**Records**
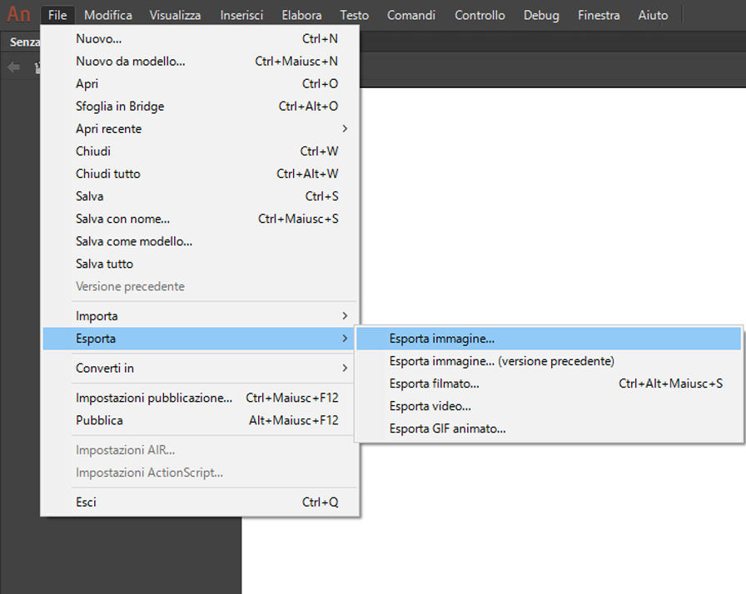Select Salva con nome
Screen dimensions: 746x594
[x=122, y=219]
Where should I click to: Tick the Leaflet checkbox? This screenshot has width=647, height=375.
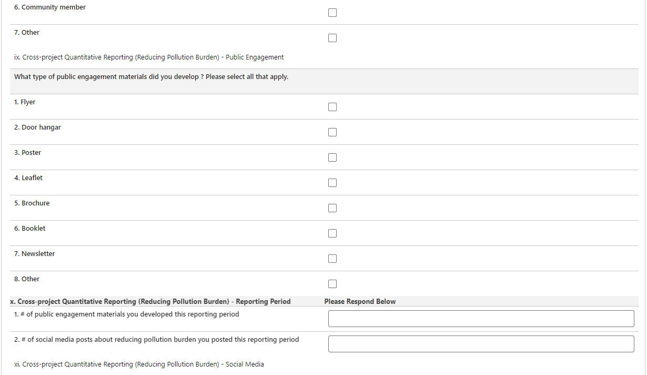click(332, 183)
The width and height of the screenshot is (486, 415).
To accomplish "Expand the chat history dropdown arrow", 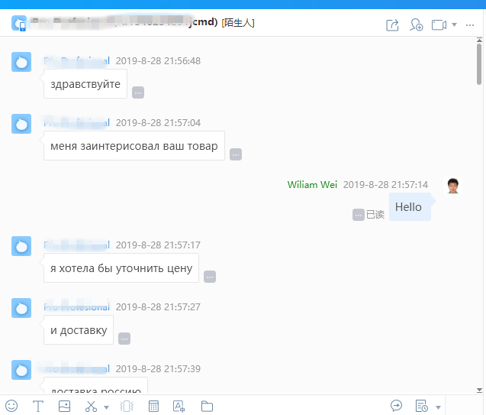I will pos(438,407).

==

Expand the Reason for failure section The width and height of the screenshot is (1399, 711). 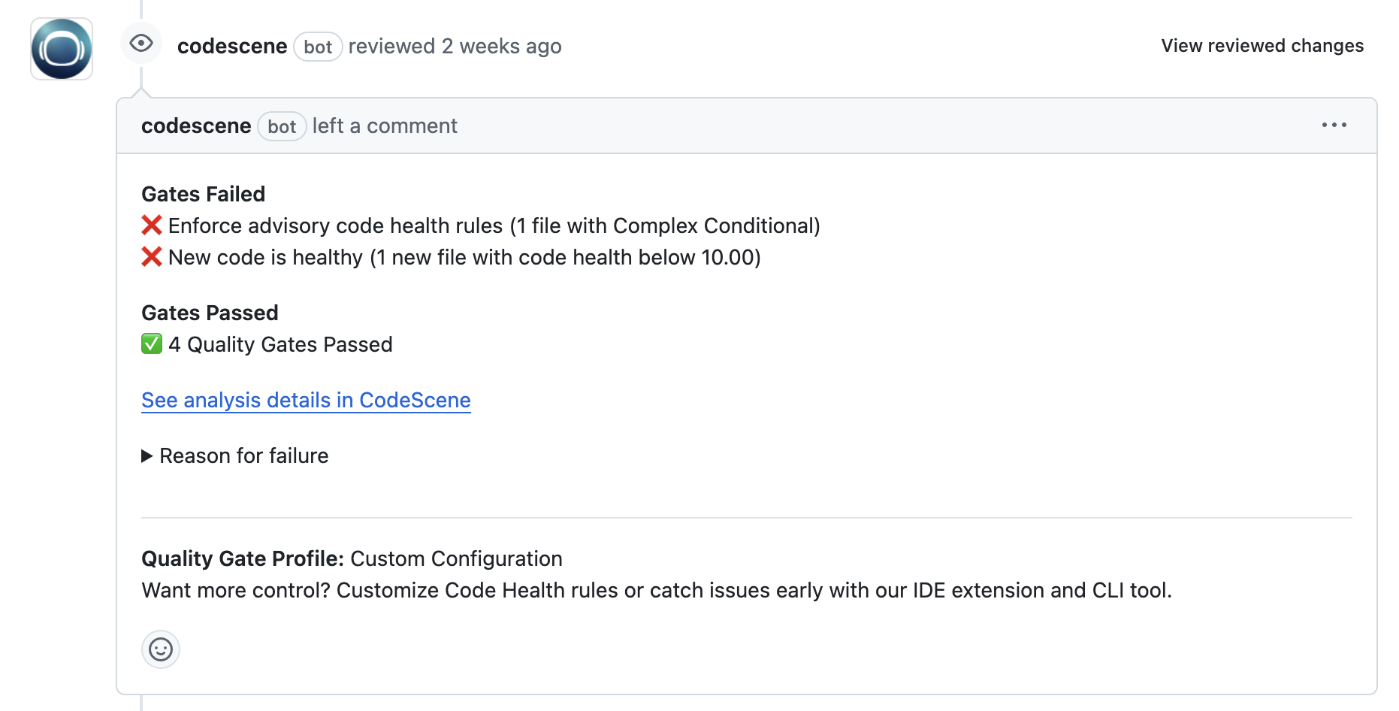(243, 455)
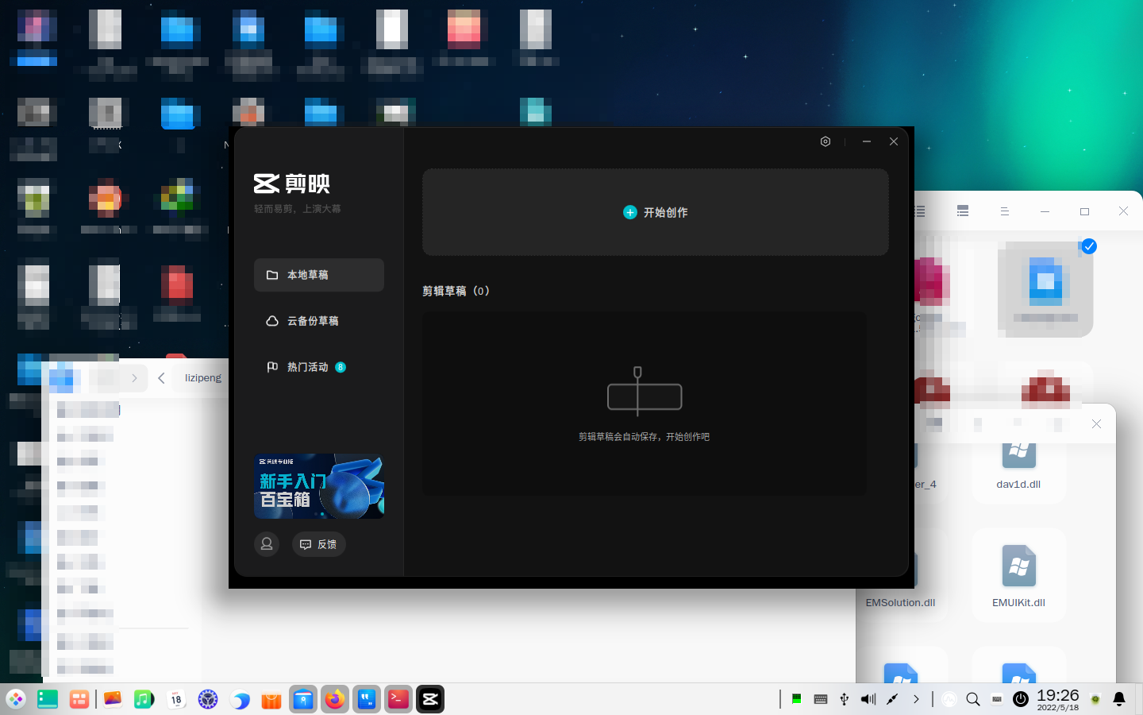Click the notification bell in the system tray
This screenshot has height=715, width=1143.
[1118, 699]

==

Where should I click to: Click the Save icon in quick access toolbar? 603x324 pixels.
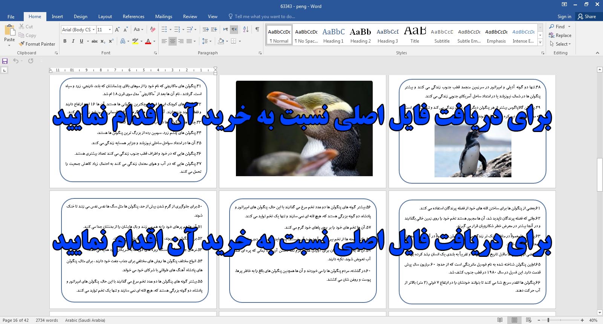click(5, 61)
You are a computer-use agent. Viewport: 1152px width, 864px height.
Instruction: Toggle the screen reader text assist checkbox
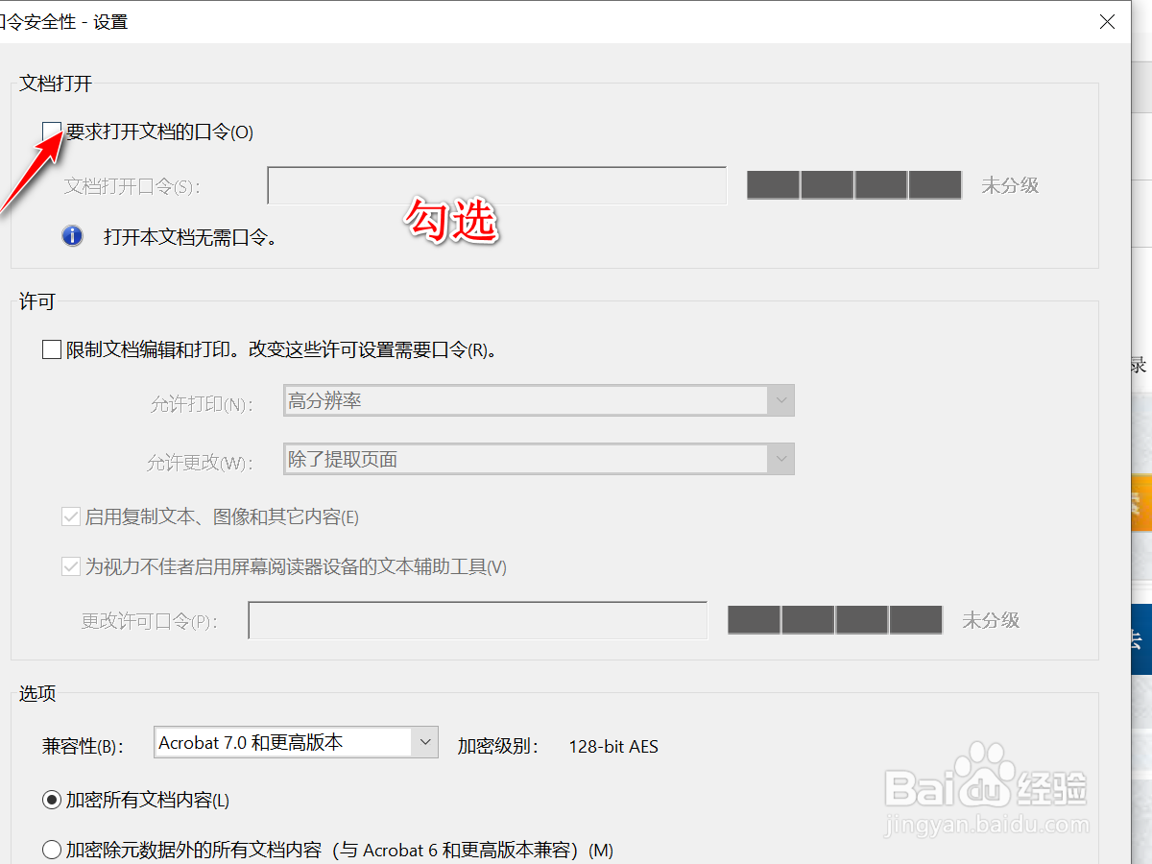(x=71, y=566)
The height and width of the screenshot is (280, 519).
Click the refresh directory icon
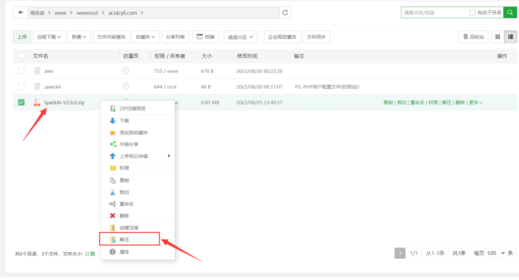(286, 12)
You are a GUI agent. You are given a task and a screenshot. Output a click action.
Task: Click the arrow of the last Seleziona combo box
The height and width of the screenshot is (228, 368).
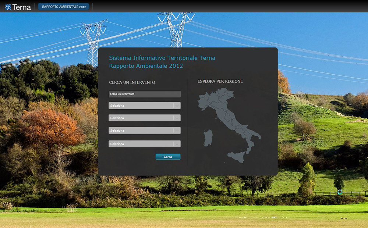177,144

**Your objective**
Number of lines above holding "agent"? Give that number alone.

**Response for this exercise**
2